Hubert od 3 miesiąca życia bardzo niespokojnie spał. Nie wybudzał się ale marudził, „kwękał”, kręcił się. Noce polegały na wędrówkach mamy do synka, nawet do 10 razy. Nikt nie wiedział dlaczego. Bez znaczenia było czy spał sam w swoim łóżeczku czy obok mamy/taty. Taka sytuacja ciągnęła się aż do początku tego roku.
W styczniu na jednym z portali społecznościowych Pani Basia zaczęła udostępniać informacje o terapii Bowena. Kilka z nich przeczytałam aczkolwiek nie sądziłam, że kiedyś z niej skorzystamy. Dopiero po artykule o bezsenności i tym, że terapia Bowena może pomóc zaczęliśmy z mężem rozważać podjęcie próby u Huberta.

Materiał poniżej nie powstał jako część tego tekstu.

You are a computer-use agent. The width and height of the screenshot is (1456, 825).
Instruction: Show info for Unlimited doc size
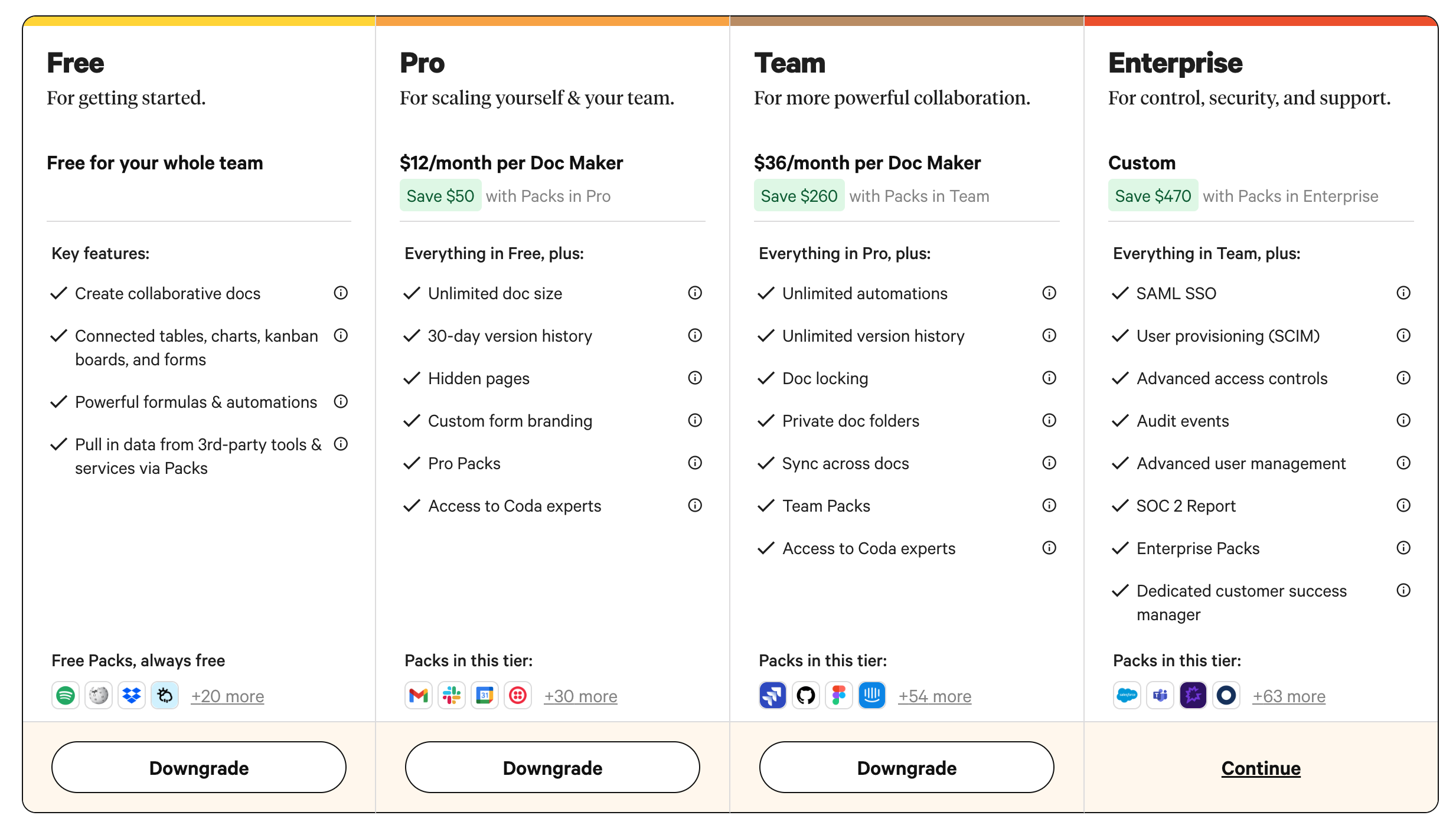tap(695, 293)
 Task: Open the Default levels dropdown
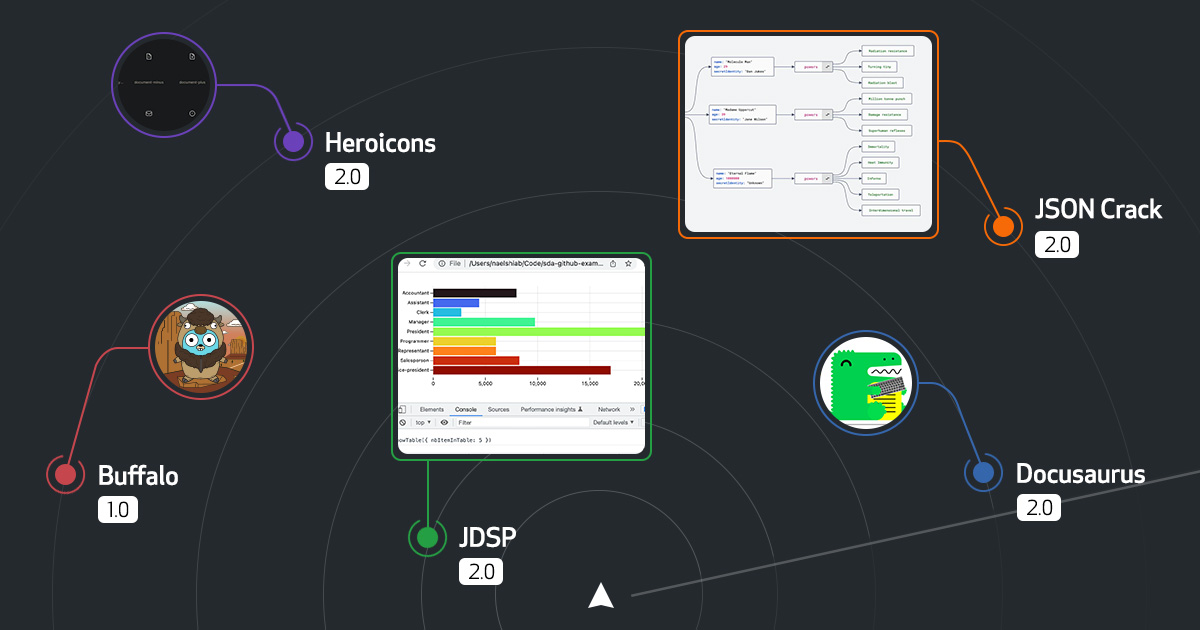(x=613, y=422)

Tak trafiliśmy do Pani Basi. Hubert bardzo dobrze współpracował podczas pierwszego spotkania. Po pierwszym spotkaniu nastąpiły dwie praktycznie przespane noce ( 1-2 „pobudki”). Następne noce były gorsze ale nie oczekiwaliśmy cudu po jednym spotkaniu. Kolejne spotkanie, kolejny krok , noce bez zmian ale zauważyliśmy, że synek płynniej zaczął mówić, jego słownik jakby się poszerzył. W między czasie Hubert się rozchorował, wypadło nam jedno spotkanie. Po powrocie syn bardzo chętnie uczestniczył w kolejnych etapach terapii. Zaobserwowaliśmy, że zaczął częściej używać lewej ręki np. podczas jedzenia ( do tej pory jadł wyłącznie prawą ręką). Liczba pobudek się zmniejszyła, zaczął częściej zgłaszać potrzeby fizjologiczne, słownictwo się wzbogaciło.
Po ostatnim spotkaniu nastąpił przełom –sam zgłasza chęć położenia się do łóżka, zasypianie nie sprawia mu problemów, odbywa się to szybciej, i najważniejsze przesypia noce !!! Jutro mija siódmy dzień od ostatniego spotkania z Panią Basią i 6 przespana noc.
Po 2.5 roku nieprzespanych nocy nareszcie się wysypiamy.